FRAGMENTO DEL TEXTO:
DEL ANTIGUO AL NUEVO # Capítulo 12 – 1a. parte
Del Antiguo al Nuevo
Capítulo 12 – 1a. parte
Luz Plena (2)
Un llamamiento celestial que nos constituye en hijos, en santos, en ministros del Dios Altísimo, y en reyes y sacerdotes.
“Por tanto, hermanos santos, participantes del llamamiento divino…” (Hebreos 3:1)
Todo esto representa una gracia superlativa, la cual se nos confiere por el puro y maravilloso amor divino.
Es fácil, sabiendo estas cosas a un nivel mental, perder la sensibilidad espiritual, y no valorarlas debidamente. Pero pensemos y reflexionemos quedamente ante el Señor sobre lo que significan.
Nosotros todos, que hemos sido pecadores rebeldes y que no merecíamos nada, somos ahora los altamente agraciados depositarios de un llamamiento celestial. El Eterno Dios, tras fijar Su mirada en nuestras pequeñísimas vidas, aun conociendo lo peor de cada uno de nosotros, ha optado por amarnos, por escogernos para sí, y otorgarnos a cada uno un pequeño, pero muy digno lugar, en Su gran programa universal y eterno.
Hijos del Dios Padre Eterno, no por una adopción formal y legal, sino por el renacimiento. Hijos de un Padre fiel, lleno de sabiduría, gracia amor y poder y muchísimos otros atributos de grandeza inescrutable, que se preocupa de verdad por cada uno de Sus hijos, velando desde Su trono por su bien día y noche.
Por ser hijos Suyos, Él ha derramado en nuestros corazones el Espíritu de su Hijo, el cual clama y por el cual clamamos “Abba Padre” (Gálatas 4:6 y Romanos 8:15.)
Esto significa que desde lo íntimo de nuestro ser brota un tierno amor filial, reconociéndolo a Él como nuestro verdadero Padre, con todo el inmenso bien que ello supone.
Dichosos somos los que sabemos que en verdad somos hijos Suyos, e hijos bien nacidos, por Su inmensa gracia. En contraste con ello, cuán pobres aquéllos que no lo conocen como Padre, y están faltos de tan inestimable bien!
Santos, no por haber acumulado méritos por nuestros propios esfuerzos, sino por el poder santificador del Espíritu Santo, en virtud de la la obra redentora consumada por el Señor Jesús a nuestro favor en el Calvario.
Una parte muy importante de esa obra fue llevar en su muerte expiatoria nuestra vieja vida, sucia y corrompida, y otorgarnos en cambio una nueva – la Suya, limpia, santa y pura.
En la Biblia aparece algunas veces la frase “la hermosura de la santidad.” No se trata de una apariencia de piedad, reflejada a través de una religiosidad en la conducta o estilo de vida.
En cambio, consiste en vivir en la esfera de la verdad, la honradez y la limpieza, una esfera que no sabe de las torceduras y las suciedades contaminantes de la mundanalidad y la vida carnal.

LISTADO DE DATOS:

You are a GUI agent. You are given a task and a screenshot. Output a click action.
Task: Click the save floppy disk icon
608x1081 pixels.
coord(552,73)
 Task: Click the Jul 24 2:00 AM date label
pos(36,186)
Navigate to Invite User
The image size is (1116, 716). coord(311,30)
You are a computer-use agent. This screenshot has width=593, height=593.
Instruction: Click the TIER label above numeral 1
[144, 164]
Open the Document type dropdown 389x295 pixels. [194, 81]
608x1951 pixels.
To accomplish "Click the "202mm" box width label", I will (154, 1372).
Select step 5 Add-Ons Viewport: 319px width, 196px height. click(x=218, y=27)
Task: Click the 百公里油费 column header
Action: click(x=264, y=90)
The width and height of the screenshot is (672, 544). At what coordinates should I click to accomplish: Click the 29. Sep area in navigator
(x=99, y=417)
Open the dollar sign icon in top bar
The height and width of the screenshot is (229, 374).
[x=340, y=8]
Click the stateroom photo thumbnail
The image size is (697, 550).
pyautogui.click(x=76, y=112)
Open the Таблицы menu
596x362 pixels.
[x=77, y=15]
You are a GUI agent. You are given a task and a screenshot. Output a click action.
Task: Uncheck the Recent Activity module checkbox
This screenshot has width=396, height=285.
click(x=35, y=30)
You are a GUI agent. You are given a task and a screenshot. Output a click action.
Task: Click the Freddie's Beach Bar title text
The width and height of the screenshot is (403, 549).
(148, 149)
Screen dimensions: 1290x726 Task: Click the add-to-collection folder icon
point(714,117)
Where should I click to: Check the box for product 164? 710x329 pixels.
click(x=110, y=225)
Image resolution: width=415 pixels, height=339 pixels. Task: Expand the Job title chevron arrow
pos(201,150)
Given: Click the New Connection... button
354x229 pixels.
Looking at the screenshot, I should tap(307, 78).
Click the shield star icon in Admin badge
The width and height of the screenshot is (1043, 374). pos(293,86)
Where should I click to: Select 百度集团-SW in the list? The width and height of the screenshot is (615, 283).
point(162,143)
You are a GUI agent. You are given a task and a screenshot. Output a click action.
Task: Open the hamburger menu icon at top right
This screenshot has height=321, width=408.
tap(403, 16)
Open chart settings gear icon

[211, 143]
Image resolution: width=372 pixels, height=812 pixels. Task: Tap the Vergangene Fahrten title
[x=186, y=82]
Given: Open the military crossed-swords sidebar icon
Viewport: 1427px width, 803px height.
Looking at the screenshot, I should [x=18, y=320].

CONSIGNA DEL EJERCICIO: Indica, según el texto sobre el llamamiento celestial, por qué medio llegamos a ser hijos del Dios Padre Eterno. Los datos no intervienen en esta tarea.

RESULTADO ESPERADO: Por el renacimiento, no por una adopción formal y legal.